Toda persona humana tiene derecho a que se impida que quienes obran mal sigan haciendo daño, incluso si los injustos son jueces de los más altos tribunales, que hacen parte de los que tienen mayor responsabilidad, mérito, culpa y sancionabilidad.
Un ser humano vale más que toda norma o interpretación injusta; la reparación del mal voluntariamente procurado debe ser completa y universal.
Este mal de pena bien aprovechado, puede ayudar a identificar en qué se perdió a sí mismo el culpable, en cuanto persona que se equivocó libremente respecto del bien que sólo él podía causarse directamente, el que podría haber recibido de otros si no hubiera obrado mal y del que privó a quienes pudieran haberse beneficiado si hubiera elegido el mayor bien posible. Esto, tanto respecto de la generación actual como de las futuras.
El primer bien que hay que hacer es el de procurar efectivamente no perder el bien mayor, es decir, el de evitar causar el daño más irreparable.
Para que las privaciones contrarias a la voluntad de la persona originadas por su error deliberado, le sirvan de castigo justo, se necesita que identifique claramente el bien perdido por su causa y procure efectivamente no solo recuperarlo en lo que sea posible, sino también evitar que otros cometan el mismo error y promover la consecución del acierto contradictorio de su error, por parte del mayor número de personas posible.

★ ★ ★ ★ ★

Acciones a realizar
1: Devuelve sin cambios el fragmento del texto sobre el castigo justo que va de "Este mal de" a "de las futuras.".
2: Prolonga el texto sobre el castigo justo a partir de su última oración.
Los registros no tienen relación con el texto sobre el castigo justo.

Entradas guardadas
★ ★ ★ ★ ★

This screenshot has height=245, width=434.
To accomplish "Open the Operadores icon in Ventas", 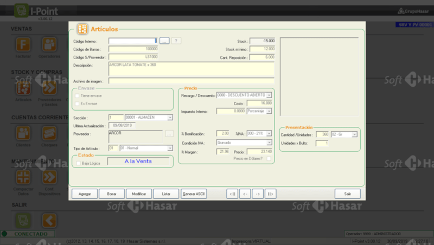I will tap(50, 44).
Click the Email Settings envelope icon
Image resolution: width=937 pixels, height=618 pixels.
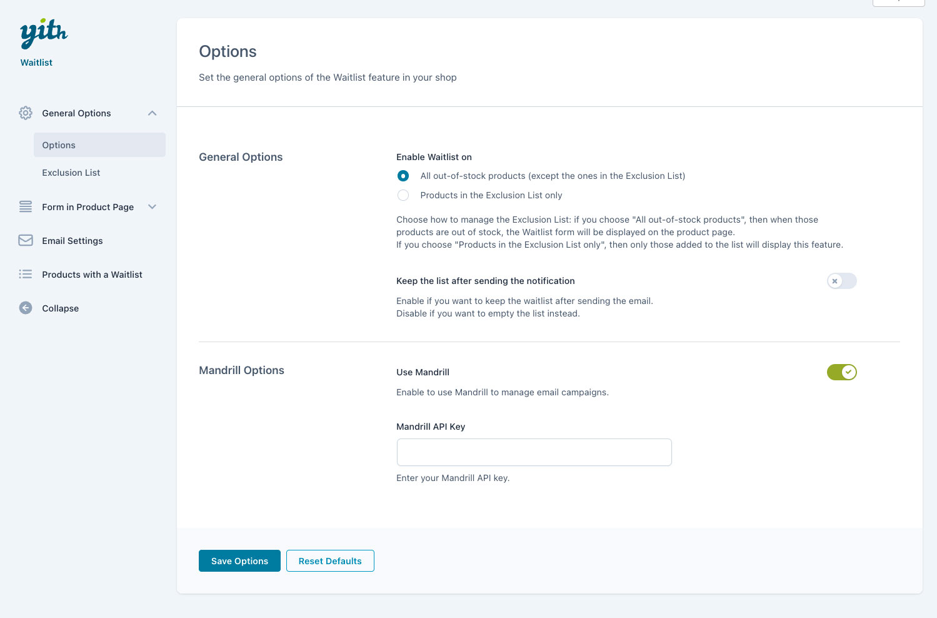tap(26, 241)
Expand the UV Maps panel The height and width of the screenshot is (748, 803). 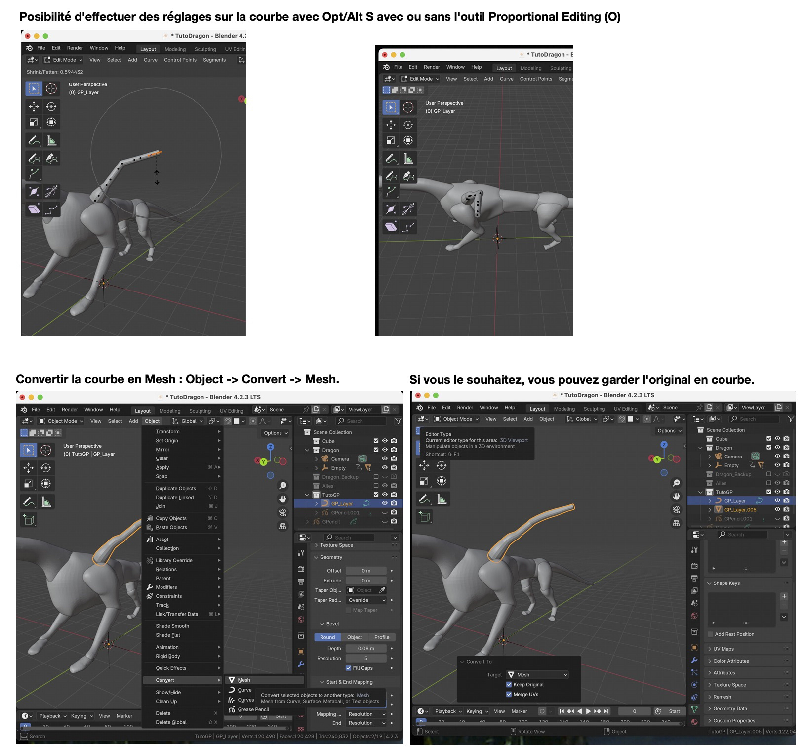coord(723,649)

★ ★ ★ ★ ★

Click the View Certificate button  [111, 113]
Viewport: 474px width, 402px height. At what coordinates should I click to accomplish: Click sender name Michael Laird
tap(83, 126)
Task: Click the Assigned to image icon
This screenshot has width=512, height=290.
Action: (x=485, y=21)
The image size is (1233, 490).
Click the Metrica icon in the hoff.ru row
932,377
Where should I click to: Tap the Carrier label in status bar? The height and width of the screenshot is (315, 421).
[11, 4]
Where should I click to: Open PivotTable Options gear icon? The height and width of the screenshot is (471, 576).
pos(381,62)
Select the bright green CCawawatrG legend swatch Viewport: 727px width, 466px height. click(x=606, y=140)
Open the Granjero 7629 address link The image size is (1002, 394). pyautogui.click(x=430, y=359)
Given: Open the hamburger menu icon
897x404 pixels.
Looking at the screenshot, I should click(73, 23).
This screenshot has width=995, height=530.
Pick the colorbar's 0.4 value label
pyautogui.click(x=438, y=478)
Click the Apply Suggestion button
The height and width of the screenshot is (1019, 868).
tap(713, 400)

★ ★ ★ ★ ★

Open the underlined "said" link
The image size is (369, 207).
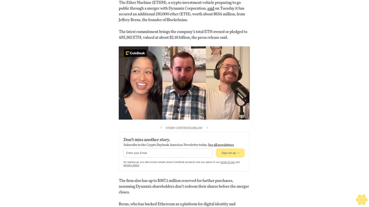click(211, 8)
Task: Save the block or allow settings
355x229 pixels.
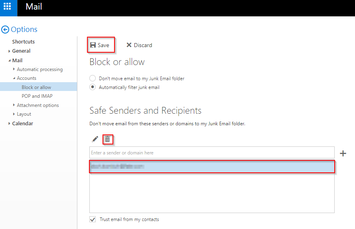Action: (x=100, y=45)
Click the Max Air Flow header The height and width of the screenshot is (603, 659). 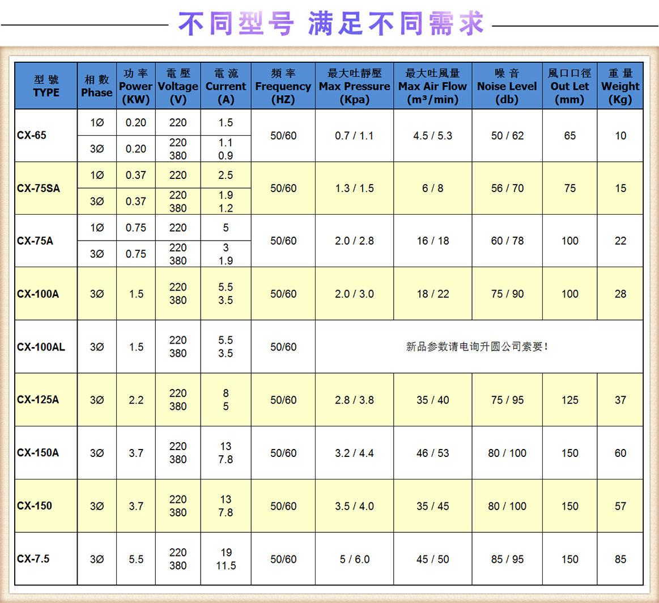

★ ★ ★ ★ ★

Resultados del ejercicio
1:
Este mal de pena bien aprovechado, puede ayudar a identificar en qué se perdió a sí mismo el culpable, en cuanto persona que se equivocó libremente respecto del bien que sólo él podía causarse directamente, el que podría haber recibido de otros si no hubiera obrado mal y del que privó a quienes pudieran haberse beneficiado si hubiera elegido el mayor bien posible. Esto, tanto respecto de la generación actual como de las futuras.

2:
Así, la pena justa facilita que el causante del daño sea consciente y repare debidamente, el vacío del bien debido, y prevenga más daños.
El mal de pena puede incluir el mal físico o privación de un bien debido a la propia biología, como la pérdida de ciertas libertades de desplazamiento.
Los males físicos de una pena justa no hacen mala a la persona y le pueden ayudar a valorar más el bien mayor que son ella misma y terceros.
La reparación es más completa con esta clase de mal físico, porque nadie obra mal sin su cuerpo, pero debe ser siempre proporcionada al daño causado y servir de estímulo para el desagravio.
El mal físico lo es en sentido relativo porque en ocasiones, como el mal de pena justamente aplicado, estimula que la persona madure con la privación de ciertos beneficios físicos y crezca en cualidades perfeccionándose en el modo de ejercer su libertad.
El mal moral, que es la injusticia de la que las demás derivan, por privar del mayor bien alcanzable, es la libre transgresión de las exigencias deducibles de las perfecciones en que consiste una persona, y sus respectivas tendencias y actos coherentes con ésta. La razón de ser del mal de pena es que cada ser humano opte libremente por ser la mejor persona posible.
Sin conocerse y valorarse, la misma “justicia” tantas veces manipulada, con la que se pretende regular las relaciones en la vida familiar y social, termina convirtiéndose en el “da igual” práctico de la ausencia de referencias que superen la perfección del ser y actuar de quien es limitado.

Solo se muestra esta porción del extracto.